Goldhill has written extensively on Greek tragedy, culture, literary theory and on the reception of Greek literature. He has written on such diverse topics as the contemporary staging of Greek tragedy, poetics, ancient erotic fiction, sexuality and narrative in the Oresteia, and his most recent work on the influences of classical antiquity on Victorian culture.

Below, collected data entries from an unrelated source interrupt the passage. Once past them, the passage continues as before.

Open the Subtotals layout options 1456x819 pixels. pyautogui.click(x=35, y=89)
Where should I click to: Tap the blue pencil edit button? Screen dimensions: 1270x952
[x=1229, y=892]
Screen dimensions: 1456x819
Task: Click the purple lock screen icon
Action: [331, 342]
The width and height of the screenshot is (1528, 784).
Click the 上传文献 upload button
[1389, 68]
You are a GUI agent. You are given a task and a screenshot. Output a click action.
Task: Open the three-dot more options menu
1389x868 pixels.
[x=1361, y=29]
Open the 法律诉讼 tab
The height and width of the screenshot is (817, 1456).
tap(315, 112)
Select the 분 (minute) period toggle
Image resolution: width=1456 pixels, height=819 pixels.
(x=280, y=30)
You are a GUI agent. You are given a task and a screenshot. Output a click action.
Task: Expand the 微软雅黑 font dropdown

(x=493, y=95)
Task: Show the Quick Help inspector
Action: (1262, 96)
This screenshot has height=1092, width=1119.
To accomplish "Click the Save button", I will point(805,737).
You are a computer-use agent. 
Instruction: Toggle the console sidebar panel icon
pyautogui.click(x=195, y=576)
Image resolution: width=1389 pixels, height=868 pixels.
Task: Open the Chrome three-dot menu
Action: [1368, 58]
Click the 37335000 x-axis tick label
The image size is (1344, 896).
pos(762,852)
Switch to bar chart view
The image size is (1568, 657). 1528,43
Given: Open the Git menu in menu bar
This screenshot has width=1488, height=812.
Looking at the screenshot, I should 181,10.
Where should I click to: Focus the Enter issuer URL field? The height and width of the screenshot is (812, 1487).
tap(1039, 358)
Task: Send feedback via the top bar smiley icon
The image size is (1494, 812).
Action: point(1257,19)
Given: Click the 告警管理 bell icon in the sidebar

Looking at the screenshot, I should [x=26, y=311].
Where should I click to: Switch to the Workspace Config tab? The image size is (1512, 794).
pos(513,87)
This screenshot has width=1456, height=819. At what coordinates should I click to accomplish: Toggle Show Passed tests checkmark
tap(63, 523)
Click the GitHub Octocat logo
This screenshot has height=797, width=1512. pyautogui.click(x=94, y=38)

He is the author of many books, including Sophocles and the Language of Tragedy, for which he received the Runciman Award, and Jerusalem City of Longing, winner of the Independent Publisher's Gold medal for History. He is also the author of Language, Sexuality, Narrative: The Oresteia, and Love, Sex and Tragedy: How the Ancient World Shapes Our Lives. His most recent book, Victorian Culture and Classical Antiquity: Art, Opera, Fiction, and the Proclamation of Modernity, won the 2012 Robert Lowry Patten Award for best book on Victorian literature. In it Goldhill examines how sexuality and desire, the politics of culture, and the role of religion in society were considered and debated through the Victorian obsession with antiquity. His book Foucault's Virginity argues that standard accounts of ancient sexuality are distorted because they miss the insights one gains from the texts of ancient erotic poetry and dialogues. Both Victorian Culture and Foucault's Virginity make deft use of literary and cultural sources, including novels, poems, opera and dialogues, to explore human desire and sexuality.
Goldhill is a fellow at the American Academy of Arts and Sciences.